Problem details —
Please reproduce the entries that follow, keeping each word intact.

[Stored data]

━━━━━━━━━━━━━━━━

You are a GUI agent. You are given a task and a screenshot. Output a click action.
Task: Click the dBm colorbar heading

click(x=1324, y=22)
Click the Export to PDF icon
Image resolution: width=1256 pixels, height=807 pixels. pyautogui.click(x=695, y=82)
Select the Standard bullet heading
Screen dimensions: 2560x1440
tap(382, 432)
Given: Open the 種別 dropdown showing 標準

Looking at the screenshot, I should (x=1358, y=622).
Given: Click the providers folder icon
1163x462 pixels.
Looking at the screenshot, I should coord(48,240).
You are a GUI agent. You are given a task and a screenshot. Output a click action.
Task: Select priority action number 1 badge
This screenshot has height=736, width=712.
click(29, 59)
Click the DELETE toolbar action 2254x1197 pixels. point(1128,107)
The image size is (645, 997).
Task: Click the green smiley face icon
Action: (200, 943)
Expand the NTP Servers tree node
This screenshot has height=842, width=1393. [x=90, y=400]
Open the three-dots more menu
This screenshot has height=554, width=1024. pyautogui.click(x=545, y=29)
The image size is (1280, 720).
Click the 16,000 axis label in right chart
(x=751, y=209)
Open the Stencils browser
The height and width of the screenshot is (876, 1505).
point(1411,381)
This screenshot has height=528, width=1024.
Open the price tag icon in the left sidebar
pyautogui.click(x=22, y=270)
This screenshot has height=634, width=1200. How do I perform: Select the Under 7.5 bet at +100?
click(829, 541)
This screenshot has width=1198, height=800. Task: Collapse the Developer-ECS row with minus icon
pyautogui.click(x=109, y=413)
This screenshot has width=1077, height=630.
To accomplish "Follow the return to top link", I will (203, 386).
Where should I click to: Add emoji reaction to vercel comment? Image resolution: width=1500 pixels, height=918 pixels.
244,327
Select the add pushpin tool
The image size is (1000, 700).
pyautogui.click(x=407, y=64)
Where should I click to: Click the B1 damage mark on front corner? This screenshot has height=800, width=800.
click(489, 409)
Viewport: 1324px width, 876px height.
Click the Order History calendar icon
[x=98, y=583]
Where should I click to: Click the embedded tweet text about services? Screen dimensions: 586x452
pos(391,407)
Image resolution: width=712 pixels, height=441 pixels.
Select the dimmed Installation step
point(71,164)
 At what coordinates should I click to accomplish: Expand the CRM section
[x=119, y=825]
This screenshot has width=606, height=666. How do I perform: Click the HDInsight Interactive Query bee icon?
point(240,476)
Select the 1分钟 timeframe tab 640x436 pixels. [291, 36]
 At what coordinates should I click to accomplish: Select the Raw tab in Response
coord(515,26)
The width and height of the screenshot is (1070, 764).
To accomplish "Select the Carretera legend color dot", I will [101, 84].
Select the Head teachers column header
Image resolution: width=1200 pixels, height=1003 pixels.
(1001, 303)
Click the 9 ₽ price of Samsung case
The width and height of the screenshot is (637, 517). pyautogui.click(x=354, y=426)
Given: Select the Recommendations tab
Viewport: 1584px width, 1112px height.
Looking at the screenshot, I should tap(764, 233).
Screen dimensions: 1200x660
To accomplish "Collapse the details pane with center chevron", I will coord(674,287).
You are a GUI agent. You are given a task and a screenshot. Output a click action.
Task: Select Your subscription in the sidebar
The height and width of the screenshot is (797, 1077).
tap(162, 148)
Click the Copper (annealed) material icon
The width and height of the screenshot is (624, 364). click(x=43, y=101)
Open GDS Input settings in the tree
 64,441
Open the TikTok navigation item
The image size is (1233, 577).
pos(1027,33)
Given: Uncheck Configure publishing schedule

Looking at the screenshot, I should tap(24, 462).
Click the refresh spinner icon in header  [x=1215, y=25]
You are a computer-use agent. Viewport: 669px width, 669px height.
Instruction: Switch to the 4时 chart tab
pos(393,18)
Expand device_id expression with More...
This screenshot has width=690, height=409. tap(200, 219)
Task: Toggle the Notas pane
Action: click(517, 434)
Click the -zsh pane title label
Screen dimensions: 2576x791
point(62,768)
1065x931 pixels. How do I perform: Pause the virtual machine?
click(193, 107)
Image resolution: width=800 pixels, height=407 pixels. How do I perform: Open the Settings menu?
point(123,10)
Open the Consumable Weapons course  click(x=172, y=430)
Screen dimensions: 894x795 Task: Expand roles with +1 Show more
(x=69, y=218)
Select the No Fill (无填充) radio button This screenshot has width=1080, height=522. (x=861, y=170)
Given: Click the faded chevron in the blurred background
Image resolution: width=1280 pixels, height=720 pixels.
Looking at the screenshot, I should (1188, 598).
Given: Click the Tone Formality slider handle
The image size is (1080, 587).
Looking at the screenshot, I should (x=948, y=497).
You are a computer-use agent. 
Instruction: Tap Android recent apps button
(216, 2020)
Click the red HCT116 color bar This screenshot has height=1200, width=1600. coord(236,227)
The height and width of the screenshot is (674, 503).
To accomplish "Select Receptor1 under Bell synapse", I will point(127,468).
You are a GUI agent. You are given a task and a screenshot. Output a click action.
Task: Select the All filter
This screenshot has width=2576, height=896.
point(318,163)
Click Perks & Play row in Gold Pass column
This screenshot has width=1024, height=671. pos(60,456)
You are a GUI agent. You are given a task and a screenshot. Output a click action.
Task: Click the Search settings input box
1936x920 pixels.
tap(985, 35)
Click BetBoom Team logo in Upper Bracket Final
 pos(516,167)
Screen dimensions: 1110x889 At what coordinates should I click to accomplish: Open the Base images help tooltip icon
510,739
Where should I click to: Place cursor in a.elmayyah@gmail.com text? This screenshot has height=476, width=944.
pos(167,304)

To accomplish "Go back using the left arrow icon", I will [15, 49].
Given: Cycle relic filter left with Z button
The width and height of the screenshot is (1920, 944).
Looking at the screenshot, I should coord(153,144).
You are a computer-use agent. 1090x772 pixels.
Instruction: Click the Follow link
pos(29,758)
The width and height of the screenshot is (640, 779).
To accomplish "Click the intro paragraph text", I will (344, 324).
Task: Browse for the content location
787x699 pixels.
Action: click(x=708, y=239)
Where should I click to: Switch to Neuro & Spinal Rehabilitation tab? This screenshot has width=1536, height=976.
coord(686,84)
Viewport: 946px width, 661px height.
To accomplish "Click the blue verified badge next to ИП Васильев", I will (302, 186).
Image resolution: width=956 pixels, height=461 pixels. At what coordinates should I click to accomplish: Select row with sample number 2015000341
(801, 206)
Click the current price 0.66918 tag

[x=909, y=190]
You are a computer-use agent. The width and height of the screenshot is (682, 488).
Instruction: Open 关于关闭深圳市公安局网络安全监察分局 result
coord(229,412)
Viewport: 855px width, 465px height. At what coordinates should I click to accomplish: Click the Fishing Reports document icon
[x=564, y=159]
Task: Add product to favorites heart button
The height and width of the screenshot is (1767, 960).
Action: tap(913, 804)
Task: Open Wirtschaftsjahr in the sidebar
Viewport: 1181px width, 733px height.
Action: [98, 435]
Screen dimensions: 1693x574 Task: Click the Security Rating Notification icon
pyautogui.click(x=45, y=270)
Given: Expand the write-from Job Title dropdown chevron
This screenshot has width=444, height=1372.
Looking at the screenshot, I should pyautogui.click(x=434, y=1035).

━━━━━━━━━━━━━━━━

Output of the task —
You are a GUI agent. You are given a task and a screenshot. Output a click action.
Task: Click the dBm colorbar heading

click(x=1324, y=22)
Click the Export to PDF icon
Image resolution: width=1256 pixels, height=807 pixels. pyautogui.click(x=695, y=82)
Select the Standard bullet heading
Screen dimensions: 2560x1440
tap(382, 432)
Given: Open the 種別 dropdown showing 標準

Looking at the screenshot, I should (x=1358, y=622).
Given: Click the providers folder icon
1163x462 pixels.
Looking at the screenshot, I should coord(48,240).
You are a GUI agent. You are given a task and a screenshot. Output a click action.
Task: Select priority action number 1 badge
This screenshot has height=736, width=712.
click(29, 59)
Click the DELETE toolbar action 2254x1197 pixels. point(1128,107)
The image size is (645, 997).
Task: Click the green smiley face icon
Action: (200, 943)
Expand the NTP Servers tree node
This screenshot has height=842, width=1393. [x=90, y=400]
Open the three-dots more menu
This screenshot has height=554, width=1024. pyautogui.click(x=545, y=29)
The image size is (1280, 720).
Click the 16,000 axis label in right chart
(x=751, y=209)
Open the Stencils browser
The height and width of the screenshot is (876, 1505).
point(1411,381)
This screenshot has height=528, width=1024.
Open the price tag icon in the left sidebar
pyautogui.click(x=22, y=270)
This screenshot has height=634, width=1200. How do I perform: Select the Under 7.5 bet at +100?
click(829, 541)
This screenshot has width=1198, height=800. Task: Collapse the Developer-ECS row with minus icon
pyautogui.click(x=109, y=413)
This screenshot has width=1077, height=630.
To accomplish "Follow the return to top link", I will (203, 386).
Where should I click to: Add emoji reaction to vercel comment? Image resolution: width=1500 pixels, height=918 pixels.
244,327
Select the add pushpin tool
The image size is (1000, 700).
pyautogui.click(x=407, y=64)
Where should I click to: Click the B1 damage mark on front corner? This screenshot has height=800, width=800.
click(489, 409)
Viewport: 1324px width, 876px height.
Click the Order History calendar icon
[x=98, y=583]
Where should I click to: Click the embedded tweet text about services? Screen dimensions: 586x452
pos(391,407)
Image resolution: width=712 pixels, height=441 pixels.
Select the dimmed Installation step
point(71,164)
 At what coordinates should I click to accomplish: Expand the CRM section
[x=119, y=825]
This screenshot has width=606, height=666. How do I perform: Click the HDInsight Interactive Query bee icon?
point(240,476)
Select the 1分钟 timeframe tab 640x436 pixels. [291, 36]
 At what coordinates should I click to accomplish: Select the Raw tab in Response
coord(515,26)
The width and height of the screenshot is (1070, 764).
To accomplish "Select the Carretera legend color dot", I will [101, 84].
Select the Head teachers column header
Image resolution: width=1200 pixels, height=1003 pixels.
(1001, 303)
Click the 9 ₽ price of Samsung case
The width and height of the screenshot is (637, 517). pyautogui.click(x=354, y=426)
Given: Select the Recommendations tab
Viewport: 1584px width, 1112px height.
Looking at the screenshot, I should tap(764, 233).
Screen dimensions: 1200x660
To accomplish "Collapse the details pane with center chevron", I will coord(674,287).
You are a GUI agent. You are given a task and a screenshot. Output a click action.
Task: Select Your subscription in the sidebar
The height and width of the screenshot is (797, 1077).
tap(162, 148)
Click the Copper (annealed) material icon
The width and height of the screenshot is (624, 364). click(x=43, y=101)
Open GDS Input settings in the tree
 64,441
Open the TikTok navigation item
The image size is (1233, 577).
pos(1027,33)
Given: Uncheck Configure publishing schedule

Looking at the screenshot, I should tap(24, 462).
Click the refresh spinner icon in header  [x=1215, y=25]
You are a computer-use agent. Viewport: 669px width, 669px height.
Instruction: Switch to the 4时 chart tab
pos(393,18)
Expand device_id expression with More...
This screenshot has width=690, height=409. tap(200, 219)
Task: Toggle the Notas pane
Action: click(517, 434)
Click the -zsh pane title label
Screen dimensions: 2576x791
point(62,768)
1065x931 pixels. How do I perform: Pause the virtual machine?
click(193, 107)
Image resolution: width=800 pixels, height=407 pixels. How do I perform: Open the Settings menu?
point(123,10)
Open the Consumable Weapons course  click(x=172, y=430)
Screen dimensions: 894x795 Task: Expand roles with +1 Show more
(x=69, y=218)
Select the No Fill (无填充) radio button This screenshot has width=1080, height=522. (x=861, y=170)
Given: Click the faded chevron in the blurred background
Image resolution: width=1280 pixels, height=720 pixels.
Looking at the screenshot, I should (1188, 598).
Given: Click the Tone Formality slider handle
The image size is (1080, 587).
Looking at the screenshot, I should (x=948, y=497).
You are a computer-use agent. 
Instruction: Tap Android recent apps button
(216, 2020)
Click the red HCT116 color bar This screenshot has height=1200, width=1600. coord(236,227)
The height and width of the screenshot is (674, 503).
To accomplish "Select Receptor1 under Bell synapse", I will point(127,468).
You are a GUI agent. You are given a task and a screenshot. Output a click action.
Task: Select the All filter
This screenshot has width=2576, height=896.
point(318,163)
Click Perks & Play row in Gold Pass column
This screenshot has width=1024, height=671. pos(60,456)
You are a GUI agent. You are given a task and a screenshot. Output a click action.
Task: Click the Search settings input box
1936x920 pixels.
tap(985, 35)
Click BetBoom Team logo in Upper Bracket Final
 pos(516,167)
Screen dimensions: 1110x889 At what coordinates should I click to accomplish: Open the Base images help tooltip icon
510,739
Where should I click to: Place cursor in a.elmayyah@gmail.com text? This screenshot has height=476, width=944.
pos(167,304)

To accomplish "Go back using the left arrow icon", I will [15, 49].
Given: Cycle relic filter left with Z button
The width and height of the screenshot is (1920, 944).
Looking at the screenshot, I should coord(153,144).
You are a computer-use agent. 1090x772 pixels.
Instruction: Click the Follow link
pos(29,758)
The width and height of the screenshot is (640, 779).
To accomplish "Click the intro paragraph text", I will (344, 324).
Task: Browse for the content location
787x699 pixels.
Action: click(x=708, y=239)
Where should I click to: Switch to Neuro & Spinal Rehabilitation tab? This screenshot has width=1536, height=976.
coord(686,84)
Viewport: 946px width, 661px height.
To accomplish "Click the blue verified badge next to ИП Васильев", I will (302, 186).
Image resolution: width=956 pixels, height=461 pixels. At what coordinates should I click to accomplish: Select row with sample number 2015000341
(801, 206)
Click the current price 0.66918 tag

[x=909, y=190]
You are a computer-use agent. The width and height of the screenshot is (682, 488).
Instruction: Open 关于关闭深圳市公安局网络安全监察分局 result
coord(229,412)
Viewport: 855px width, 465px height. At what coordinates should I click to accomplish: Click the Fishing Reports document icon
[x=564, y=159]
Task: Add product to favorites heart button
The height and width of the screenshot is (1767, 960).
Action: tap(913, 804)
Task: Open Wirtschaftsjahr in the sidebar
Viewport: 1181px width, 733px height.
Action: [98, 435]
Screen dimensions: 1693x574 Task: Click the Security Rating Notification icon
pyautogui.click(x=45, y=270)
Given: Expand the write-from Job Title dropdown chevron
This screenshot has width=444, height=1372.
Looking at the screenshot, I should pyautogui.click(x=434, y=1035).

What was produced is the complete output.